▶ _Goal of the exercise_
Go line by line through the entries below and copy those containing the string "screenshot".

+++ Raw data +++

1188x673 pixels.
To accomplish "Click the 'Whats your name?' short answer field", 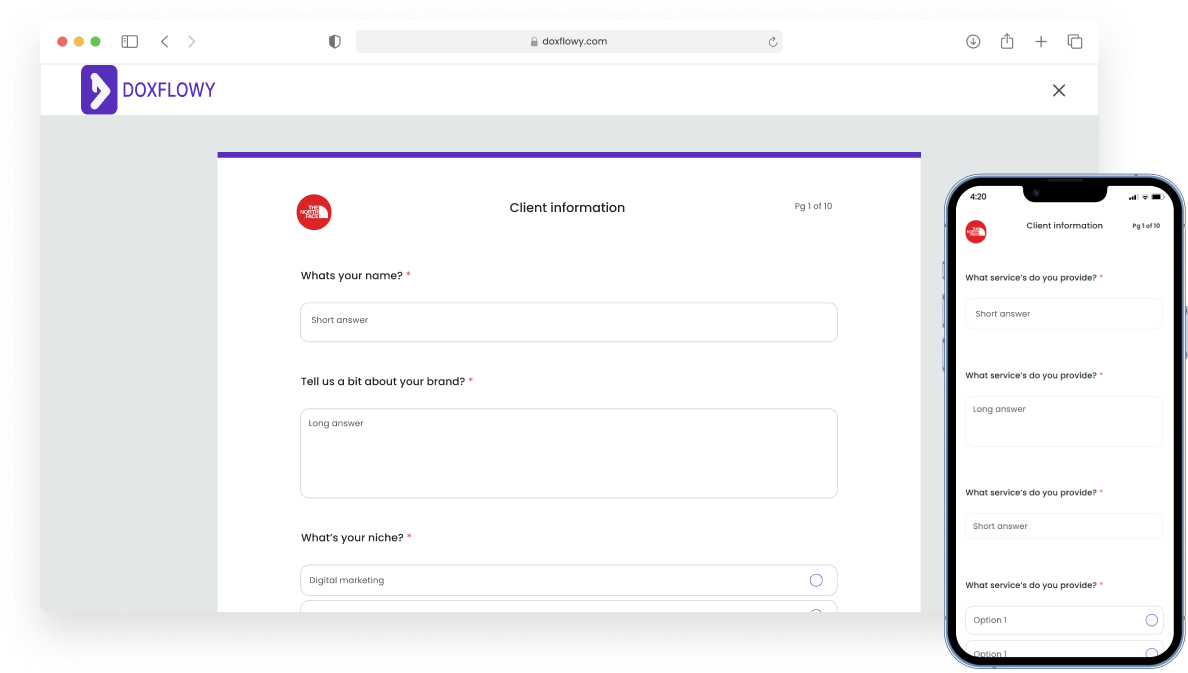I will tap(569, 322).
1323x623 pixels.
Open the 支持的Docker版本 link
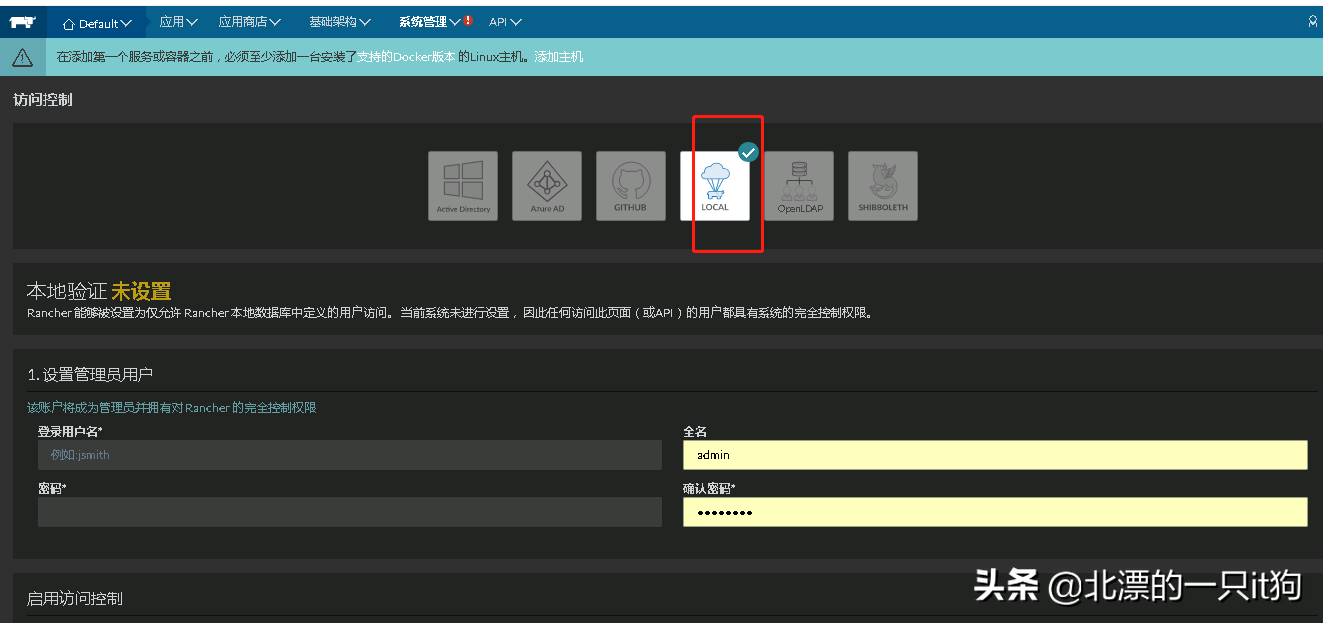(406, 57)
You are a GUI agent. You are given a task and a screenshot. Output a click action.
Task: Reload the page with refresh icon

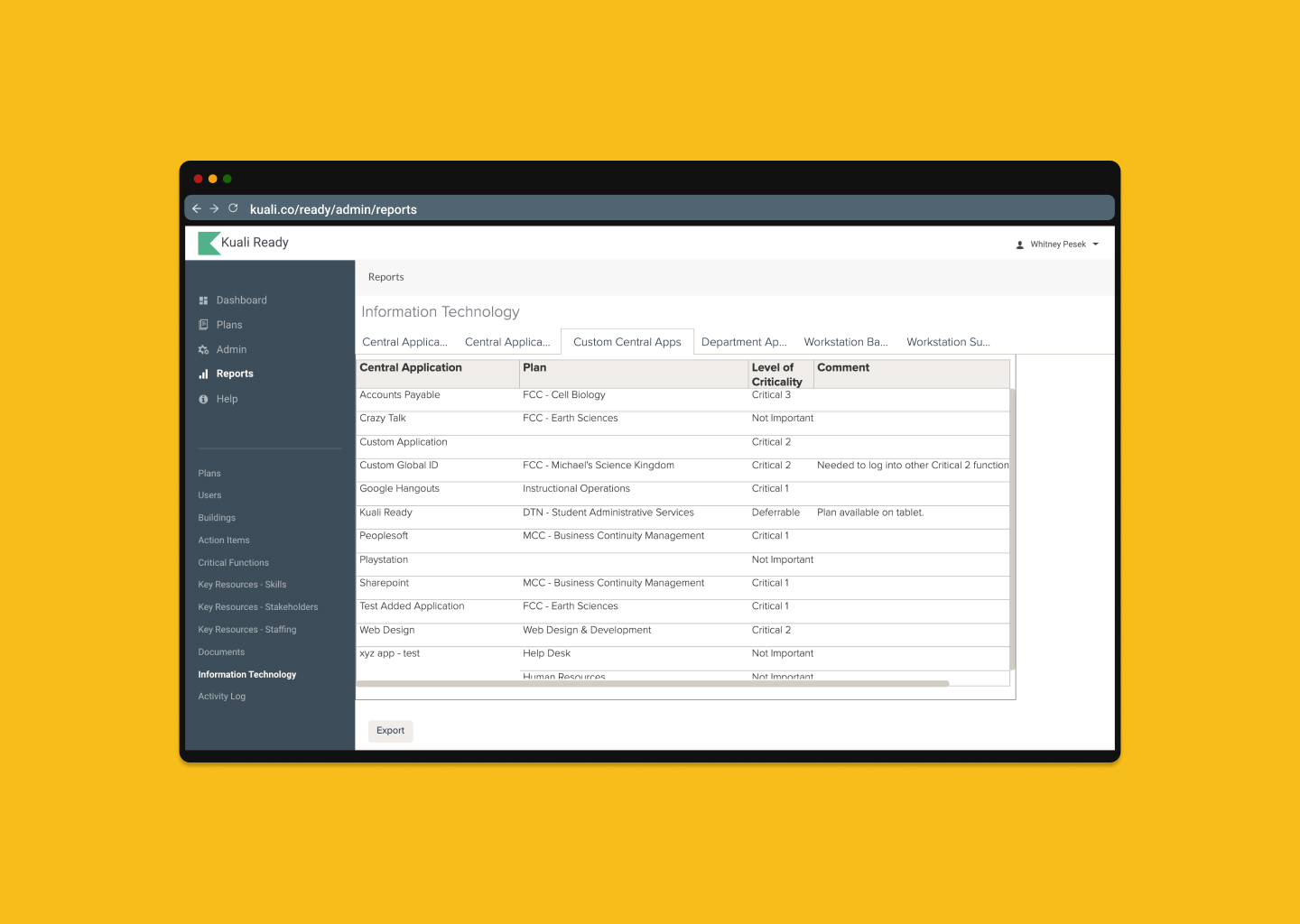[x=233, y=208]
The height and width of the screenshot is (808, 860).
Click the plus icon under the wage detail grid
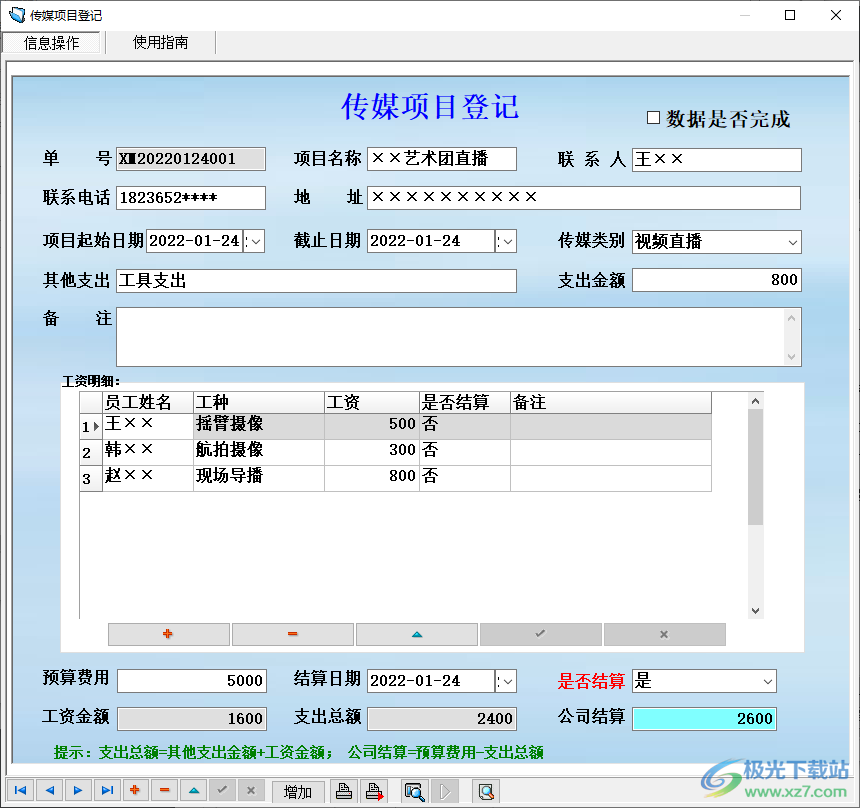(x=167, y=633)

+++

▶ _Finished task_
You are a GUI agent. You are given a task and a screenshot. Output a click action.
The height and width of the screenshot is (808, 860).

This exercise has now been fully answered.